Things to pack when moving abroad
Here’s the packing list for moving abroad full of necessary items you shouldn’t forget about.
Don’t forget to make a copy of all the important documents and keep them separately from original ones. I like to scan them and upload to a cloud like Google Drive or Dropbox so I always can download them on my phone if necessary. Remember to always double check what documents you must have to be eligible to enter your destination country.
Documents you may need:
- flight tickets & itinerary
- travel insurance
- wallet (cash in local currency, credit card)
- birth certificate
- marriage certificate
- doctor certified prescriptions
- diploma and other qualifications with their translated copies
- copy of your rental agreement and last bills from your previous address
Medicines & first aid kit
If you’re moving to a new country, especially one that is on a different continent, you might have trouble getting used to local food, and probiotics might be a good idea to stock up on. If you take prescription medicine, make sure to take monthly supply of them. Some countries have a limit on how much medicine you can take with you.
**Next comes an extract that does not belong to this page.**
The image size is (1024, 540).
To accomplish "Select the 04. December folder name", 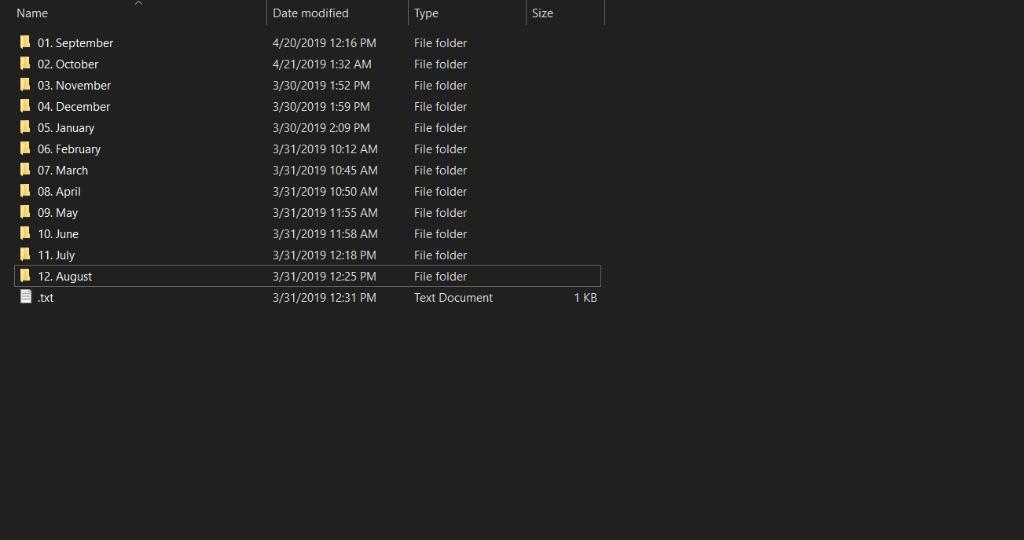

First-aid kit is something that hopefully you won’t have to use, but it’s better to be safe than sorry. It’s overlooked and considered unnecessary since you might have not needed it at all in the last couple of months. There is nothing worse than having an emergency in a foreign place and looking for a pharmacy, sometimes without even knowing the language.
Here’s a short list of items you might want to consider:
- Ibuprofen / Paracetamol
- your regular prescription medicine
- first aid kit in travel size
Electronics became one of the most important items in our lives lately. You can use them to read books, play with friends, watch movies, keep in touch with your loved ones, or work. Don’t forget to check what plug adapters you’ll need in your destination country and if you need a voltage converter, for example, when moving to or from the US.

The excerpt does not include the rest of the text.